A third option would probably have been a joint venture, in which the two bodies remained legally separate, but operationally intertwined and with shared branding. I guess that this option, if considered, would have been regarded as too messy and with too little certainty of outcome.
But we should also review the other application of the Butterfill Act. The small Kent Reliance Building Society had been over-ambitious in the boom years and became very over-exposed and vulnerable in the bust period. Its solution was the effective acquisition of the society by the private equity firm J.C. Flowers, which had been seeking a way to enter the banking market.
OneSavings Bank plc was formed, trading as KRBS, in which J.C. Flowers owns 40% of the equity, with the other 60% owned by a new mutual, the Kent Reliance Provident Society. The Provident Society is owned by the former members of the Kent Reliance Building Society. This arrangement seems to me to be a device to use the Butterfill Act to achieve a de facto demutualisation.
Some building societies were unhappy with the Butterfill Act at the time it was passed. Concerns were expressed that it would aid the use of artificial structures to demutualise and that it would enable the Co-op Group to ‘hoover up’ smaller building societies. Perhaps those concerns should have been listened to more closely. But any blame for failures in the Act perhaps rests with the Treasury, which was responsible for some of the Bill’s detail and regulatory aspects.
Ultimately, though, the lessons are as much about the business strategies of some mutuals as the framing of legislation.

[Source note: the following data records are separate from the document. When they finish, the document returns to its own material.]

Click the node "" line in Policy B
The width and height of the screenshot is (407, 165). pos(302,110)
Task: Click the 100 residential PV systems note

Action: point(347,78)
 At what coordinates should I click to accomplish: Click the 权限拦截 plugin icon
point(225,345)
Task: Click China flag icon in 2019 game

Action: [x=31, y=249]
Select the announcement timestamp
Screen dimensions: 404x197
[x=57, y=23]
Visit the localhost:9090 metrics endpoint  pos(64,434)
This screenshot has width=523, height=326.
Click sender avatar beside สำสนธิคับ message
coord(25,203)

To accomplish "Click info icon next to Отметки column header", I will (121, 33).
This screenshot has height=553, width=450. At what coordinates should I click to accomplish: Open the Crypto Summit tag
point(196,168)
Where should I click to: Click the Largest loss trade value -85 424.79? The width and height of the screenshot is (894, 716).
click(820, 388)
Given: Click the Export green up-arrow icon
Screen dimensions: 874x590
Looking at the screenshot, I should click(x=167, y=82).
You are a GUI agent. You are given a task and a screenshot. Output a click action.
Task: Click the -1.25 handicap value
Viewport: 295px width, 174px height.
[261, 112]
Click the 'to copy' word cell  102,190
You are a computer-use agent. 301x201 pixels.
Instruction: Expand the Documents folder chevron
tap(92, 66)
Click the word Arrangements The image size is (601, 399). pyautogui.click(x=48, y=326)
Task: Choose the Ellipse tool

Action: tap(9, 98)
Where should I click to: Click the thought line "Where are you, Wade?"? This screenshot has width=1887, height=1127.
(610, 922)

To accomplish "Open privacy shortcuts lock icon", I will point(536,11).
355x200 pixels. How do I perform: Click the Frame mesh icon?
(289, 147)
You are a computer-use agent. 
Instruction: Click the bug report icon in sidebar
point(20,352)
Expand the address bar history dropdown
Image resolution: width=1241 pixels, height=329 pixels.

Ian Snaith, who helped draft the original Butterfill Bill, comments: “The bottom line is that co-ops should probably grow organically.”
But Ian does believe that legislation needs to be revised to assist financial mutuals to operate in the contemporary financial market place. “It’s a problem that you can’t use an IPS [industrial and provident society] to operate as a bank if it has withdrawable share capital and is not a credit union,” he says.
So we will need to conduct a thorough examination of the legislative framework – and it may be that the Butterfill Act will need to be substantially revised. Following a crisis of this magnitude we need to face up to mistakes.